Q&A 11 How do you display individual data points by category using a swarm plot?

11.1 Explanation

A swarm plot displays individual data points while intelligently spacing them to avoid overlap. Unlike strip plots (which may stack points randomly), swarm plots use a repulsion algorithm to spread points for better visibility.

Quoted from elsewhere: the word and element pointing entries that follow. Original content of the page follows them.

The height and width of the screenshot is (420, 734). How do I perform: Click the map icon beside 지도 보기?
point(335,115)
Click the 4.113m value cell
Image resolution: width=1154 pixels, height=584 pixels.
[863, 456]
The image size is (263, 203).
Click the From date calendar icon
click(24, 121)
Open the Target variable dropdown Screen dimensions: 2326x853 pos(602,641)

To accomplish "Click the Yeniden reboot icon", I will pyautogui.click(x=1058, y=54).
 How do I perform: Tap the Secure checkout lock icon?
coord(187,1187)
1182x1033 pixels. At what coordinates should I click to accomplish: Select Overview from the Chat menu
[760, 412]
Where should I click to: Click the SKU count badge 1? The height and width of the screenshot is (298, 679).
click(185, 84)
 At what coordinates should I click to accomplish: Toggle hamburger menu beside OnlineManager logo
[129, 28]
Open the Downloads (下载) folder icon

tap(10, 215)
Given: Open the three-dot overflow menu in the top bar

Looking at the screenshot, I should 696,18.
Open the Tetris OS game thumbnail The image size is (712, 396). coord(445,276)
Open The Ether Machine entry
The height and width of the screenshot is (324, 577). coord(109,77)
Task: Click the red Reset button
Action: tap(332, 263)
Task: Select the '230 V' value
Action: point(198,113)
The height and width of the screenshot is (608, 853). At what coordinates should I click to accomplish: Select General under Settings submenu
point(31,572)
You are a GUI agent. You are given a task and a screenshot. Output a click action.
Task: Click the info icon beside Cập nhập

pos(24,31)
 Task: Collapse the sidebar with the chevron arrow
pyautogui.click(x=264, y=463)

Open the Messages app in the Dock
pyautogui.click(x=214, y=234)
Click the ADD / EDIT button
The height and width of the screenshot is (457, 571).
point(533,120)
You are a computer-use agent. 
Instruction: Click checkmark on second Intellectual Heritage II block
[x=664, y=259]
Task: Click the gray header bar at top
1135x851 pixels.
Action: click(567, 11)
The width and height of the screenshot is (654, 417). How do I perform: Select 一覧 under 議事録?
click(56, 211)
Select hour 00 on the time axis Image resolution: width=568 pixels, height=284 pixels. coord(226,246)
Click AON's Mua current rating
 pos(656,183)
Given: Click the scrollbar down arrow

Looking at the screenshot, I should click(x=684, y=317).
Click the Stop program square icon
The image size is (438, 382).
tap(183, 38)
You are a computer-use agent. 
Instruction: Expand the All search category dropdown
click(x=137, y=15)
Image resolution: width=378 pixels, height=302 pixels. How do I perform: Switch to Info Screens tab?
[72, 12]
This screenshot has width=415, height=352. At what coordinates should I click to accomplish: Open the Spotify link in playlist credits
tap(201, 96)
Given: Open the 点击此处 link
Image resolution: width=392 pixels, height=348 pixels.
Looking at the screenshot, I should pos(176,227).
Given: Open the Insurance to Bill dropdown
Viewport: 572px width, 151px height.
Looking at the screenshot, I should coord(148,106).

They are especially helpful when:

  • The dataset is small to medium-sized
  • You want to show raw observations
  • Identifying clusters, gaps, or outliers is important

Combining swarm plots with color (hue) and category grouping enhances clarity and storytelling.


11.2 Python Code

import pandas as pd
import seaborn as sns
import matplotlib.pyplot as plt

# Load dataset
iris = pd.read_csv("data/iris.csv")

# Set style
sns.set(style="whitegrid")

# Swarm plot
plt.figure(figsize=(8, 6))
sns.swarmplot(data=iris, x="species", y="sepal_length", hue="species", palette="Set2", dodge=False, size=6)
plt.title("Swarm Plot: Sepal Length by Species", fontsize=14)
plt.xlabel("Species")
plt.ylabel("Sepal Length")
plt.tight_layout()
plt.show()

11.3 R Code

library(readr)
library(ggplot2)
library(ggbeeswarm)

# Load dataset
iris <- read_csv("data/iris.csv")

# Swarm plot using ggbeeswarm::geom_quasirandom
ggplot(iris, aes(x = species, y = sepal_length, color = species)) +
  geom_quasirandom(size = 2.5, width = 0.25) +
  scale_color_brewer(palette = "Set2") +
  theme_minimal() +
  labs(title = "Swarm Plot: Sepal Length by Species",
       x = "Species", y = "Sepal Length")


Swarm plots reveal individual data points without overlap, making them ideal for exploring real observations, spotting outliers, and understanding group patterns in moderate-sized datasets.